Set the Slice on your SSAS Cube Partitions now!

I am pretty sure that most of you would have heard or read about this at least once in your SSAS career, but how many of you actually do set slices for your partitions? Well, I am also guilty of the charge and seldom did set slices till a recent issue.

1 Setting slice in SSAS cube partitions

Situation : Duh, that’s strange!
It’s a sunny day in Charlotte and I was just playing around with SQL Server Profiler for learning some performance tuning stuff.
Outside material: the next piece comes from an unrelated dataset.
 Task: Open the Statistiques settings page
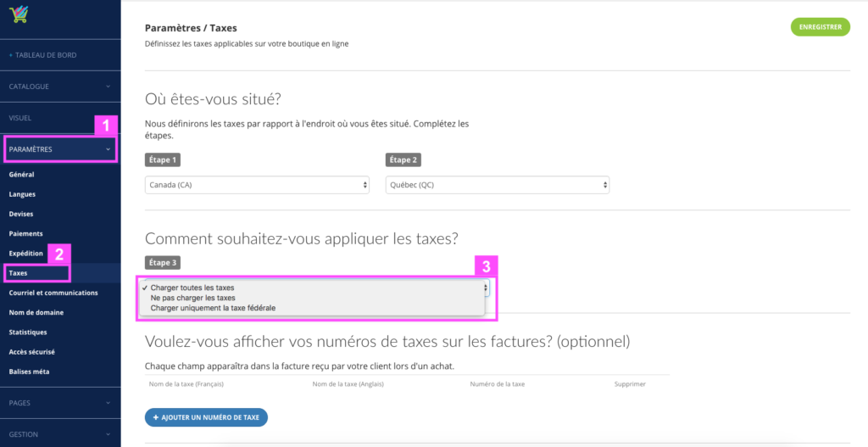tap(28, 332)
I executed this simple MDX query on the sample Adventure Works DB for some purpose which is beyond the scope of this post -

select {[Measures].[Internet Sales Amount]} on 0,
{[Ship Date].[Calendar].[Month].&[2008]&[4]} on 1
from [Adventure Works]

Now while I was going through the Profiler trace, I noticed something strange – three partitions (2005, 2006 and 2008) were being read while I expected just one partition (for 2008) to be read as my query just had April 2008 on the rows.

2 Multiple partitions being read in Profiler trace
Now, for people who are not familiar with Adventure Works cube, there are four partitions for the Internet Sales measure group, one for each year from 2005 to 2008 as shown below -

4 Partitions in Internet Sales Measure Group

I decided to take a detour from my actual purpose to investigate this issue.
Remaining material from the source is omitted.